Exercise description:
Find the lines below in which the string "Viewport" occurs. Copy each one.

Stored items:
________________________________________
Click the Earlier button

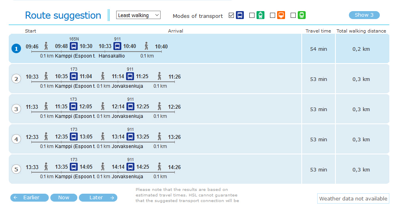click(29, 198)
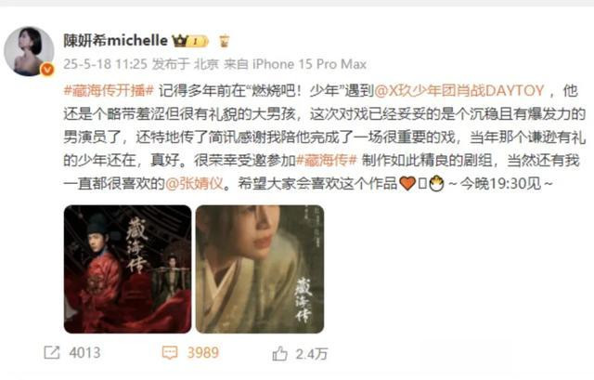
Task: Open the comments bubble icon
Action: 169,353
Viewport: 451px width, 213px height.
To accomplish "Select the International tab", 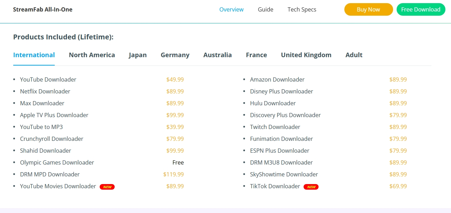I will coord(34,55).
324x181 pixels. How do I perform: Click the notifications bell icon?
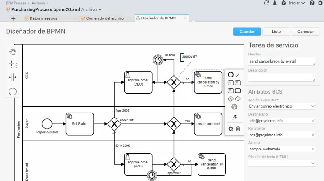275,3
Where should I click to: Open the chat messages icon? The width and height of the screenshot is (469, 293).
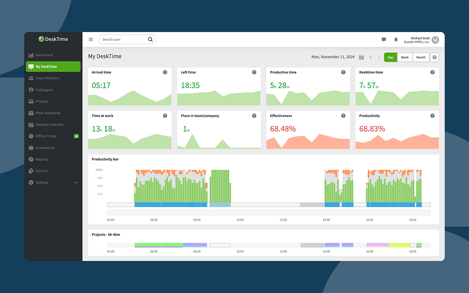[384, 40]
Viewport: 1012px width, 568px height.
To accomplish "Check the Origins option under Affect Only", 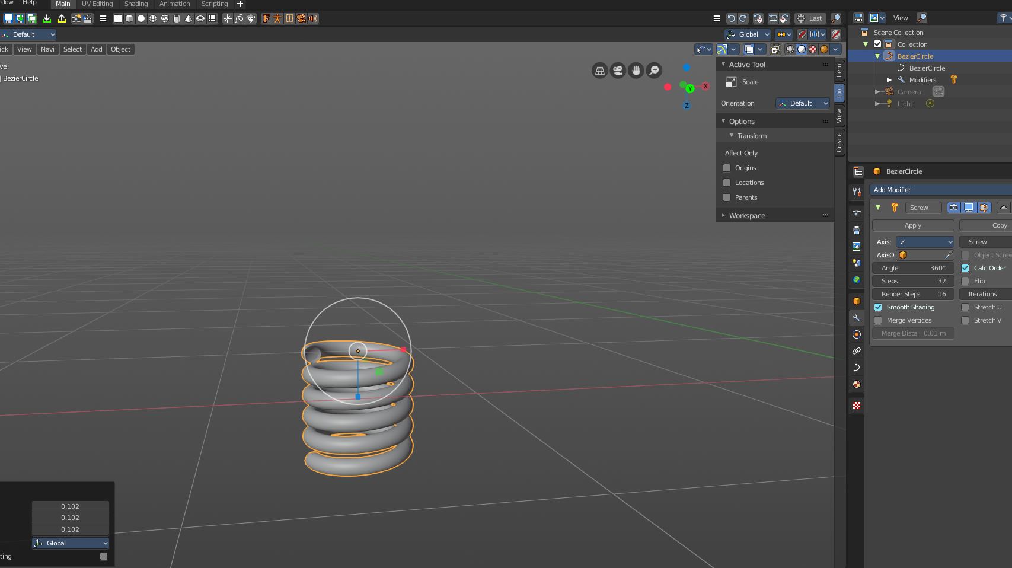I will point(727,168).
________________________________________
Your response:
Viewport: 451px width, 213px height.
Viewport: 1012px width, 568px height.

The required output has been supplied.